= Philip Mattar =

Palestinian American historian (born 1944)

Philip Mattar (فيليب مطر; born 1944) is a Palestinian American historian. Born in Haifa, he received his Ph.D. from Columbia University in Middle Eastern history and has taught history at Yale University, Georgetown University and the City College of New York. Mattar was a Fulbright scholar, a Fellow at The Woodrow Wilson Center (September 2001 - August 2002), and a Senior Fellow at the United States Institute of Peace (October 2002 - July 2003). He is the President of the Palestinian American Research Center in Washington D.C. whose mission is "To improve scholarship about Palestinian affairs, expand the pool of experts knowledgeable about the Palestinians, and strengthen linkages among Palestinian, American, and foreign research institutions and scholars." He also served as executive director of the Institute for Palestine Studies from 1984 to 2001.

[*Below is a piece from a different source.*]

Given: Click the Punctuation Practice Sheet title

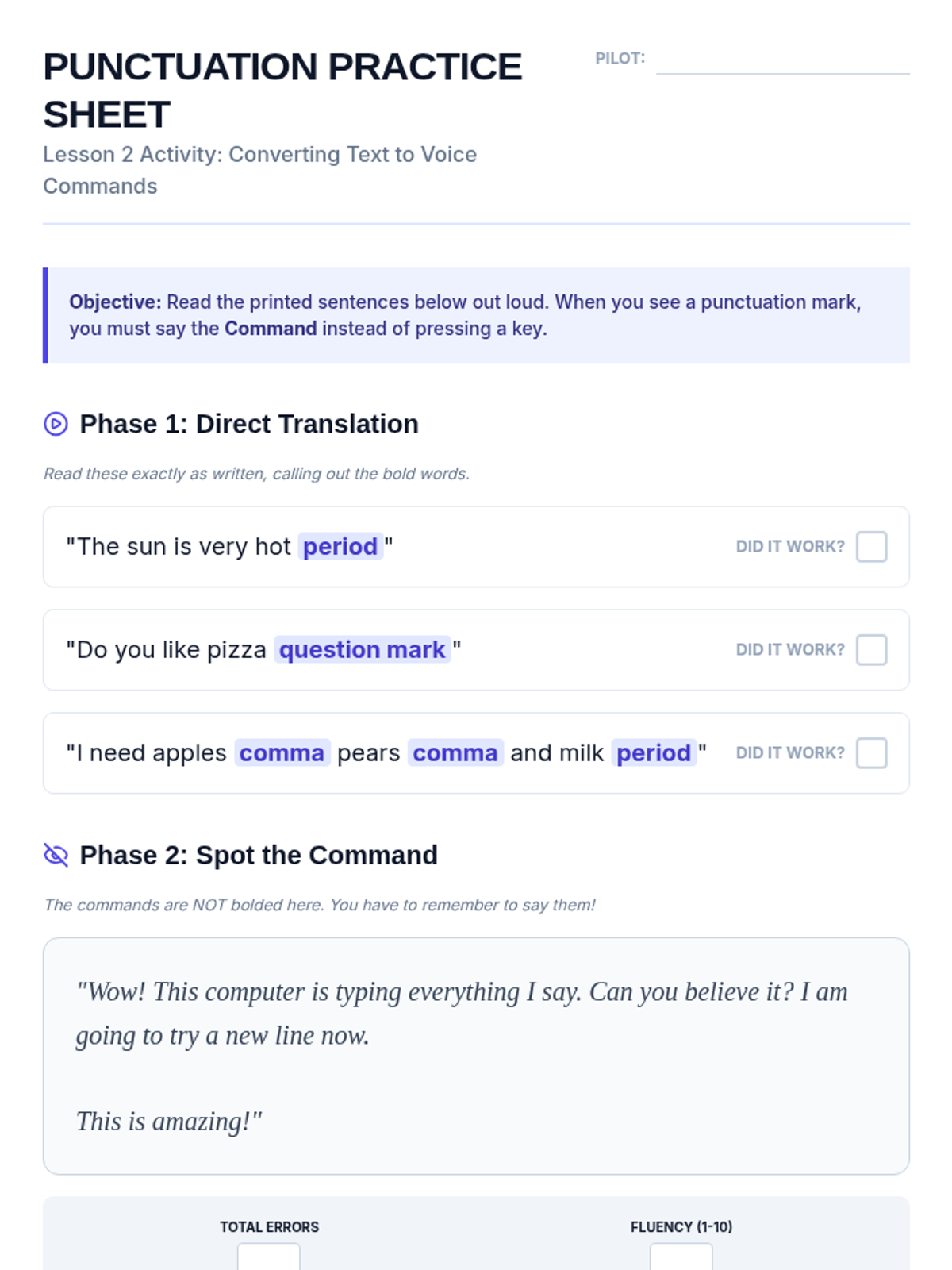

Mattar's 1988 book, The Mufti of Jerusalem: Al-Hajj Amin Al-Husayni and the Palestinian National Movement, was "the first full-length biography" of Haj Amin al-Husseini. He was the editor of the "Encyclopedia of the Palestinians", published by Facts on File in 2000. Mattar has also published in Foreign Policy, Middle East Journal and Middle Eastern Studies and was one of the experts featured on National Public Radio's seven-part series, The Mideast: A Century of Conflict, in 2002.

==Major works==
- Author. The Mufti of Jerusalem: Al-Hajj Amin Al-Husayni and the Palestinian National Movement. Columbia University Press. 1988, 1992.
- Co-editor. Encyclopedia of the modern Middle East. Macmillan Reference USA. 1996.
- Editor. Encyclopedia of the Palestinians. Facts on File. 2000, 2005.
- Co-editor. Encyclopedia of the modern Middle East and North Africa. Thomson Gale/Macmillan Reference USA. 2004.